ONESTÀ, SOPRATTUTTO

Probabilmente è più il gioco stesso che l’eredità storica o la formazione dei giocatori di rugby che porta un comportarsi in modo “onesto”. In campo, ci si accorge subito, le lamentele ei commenti non sono tollerati. Il rugby non è un gioco per sapientoni ma una disciplina praticata con i propri compagni di squadra, sui quali poter fare affidamento soprattutto quando le situazioni diventano difficili.

Il “popolo” del rugby crede nel rispetto, nella solidarietà, nella disciplina, nell’integrità e nella passione e fa in modo che questi valori si concretizzino ovunque esso sia praticato (cfr. FAQ).

Non solo sport

Il rugby è un modo di essere

UNO SPORT PER TUTTI

Nelle diverse situazioni di gioco, sono richieste caratteristiche specifiche a seconda del ruolo. Sono necessari giocatori alti quando si lancia in touche, forti quando si spinge, agili quando si sposta il gioco sulle ali, rapidi e difficili da placcare per guadagnare metri sul campo e andare in meta.

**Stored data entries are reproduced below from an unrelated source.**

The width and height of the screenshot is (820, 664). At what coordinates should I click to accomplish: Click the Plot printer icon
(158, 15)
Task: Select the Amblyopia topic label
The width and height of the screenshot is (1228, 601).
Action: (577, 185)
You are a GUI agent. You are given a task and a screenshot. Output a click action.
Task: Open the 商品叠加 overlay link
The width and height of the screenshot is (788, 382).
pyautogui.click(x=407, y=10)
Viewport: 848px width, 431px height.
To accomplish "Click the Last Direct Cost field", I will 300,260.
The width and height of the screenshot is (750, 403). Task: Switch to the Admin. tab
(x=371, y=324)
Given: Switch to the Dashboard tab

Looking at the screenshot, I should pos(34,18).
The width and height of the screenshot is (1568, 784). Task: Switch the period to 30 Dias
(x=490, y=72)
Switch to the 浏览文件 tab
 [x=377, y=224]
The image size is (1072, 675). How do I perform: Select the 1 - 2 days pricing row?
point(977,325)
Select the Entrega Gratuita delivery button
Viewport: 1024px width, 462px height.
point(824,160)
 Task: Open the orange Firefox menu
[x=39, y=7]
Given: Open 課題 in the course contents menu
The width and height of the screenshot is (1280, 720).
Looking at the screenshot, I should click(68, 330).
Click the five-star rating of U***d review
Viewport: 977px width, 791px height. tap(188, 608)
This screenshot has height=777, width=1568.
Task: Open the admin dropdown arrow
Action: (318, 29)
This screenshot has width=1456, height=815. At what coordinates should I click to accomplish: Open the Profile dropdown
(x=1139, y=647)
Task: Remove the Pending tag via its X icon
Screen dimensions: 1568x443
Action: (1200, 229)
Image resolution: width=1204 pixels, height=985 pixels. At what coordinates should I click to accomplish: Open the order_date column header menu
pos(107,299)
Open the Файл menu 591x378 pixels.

Il rugby ha bisogno di giocatori creativi per dare inizio alle azioni, come anche di altri più determinati e sicuri per gestire le fasi più difficili. Insieme, valorizzando le differenze, si forma la squadra da battere.

PER GIOIRE

Se giochi con impegno alla fine, indipendentemente dal risultato, puoi festeggiare. Ognuno investe tempo ed energia per se e gli altri. Nel rugby lo sappiamo tutti che quello che conta non è la prestazione individuale, seppur eroica, ma un gioco di squadra intelligente basato sulla cooperazione e sulla fiducia reciproca: è questo che porta al successo.

I giocatori di rugby non sono uniti unicamente in campo e solo fino al finale fischio: il terzo tempo può durare anche fino al giorno successivo … e le amicizie per una vita intera.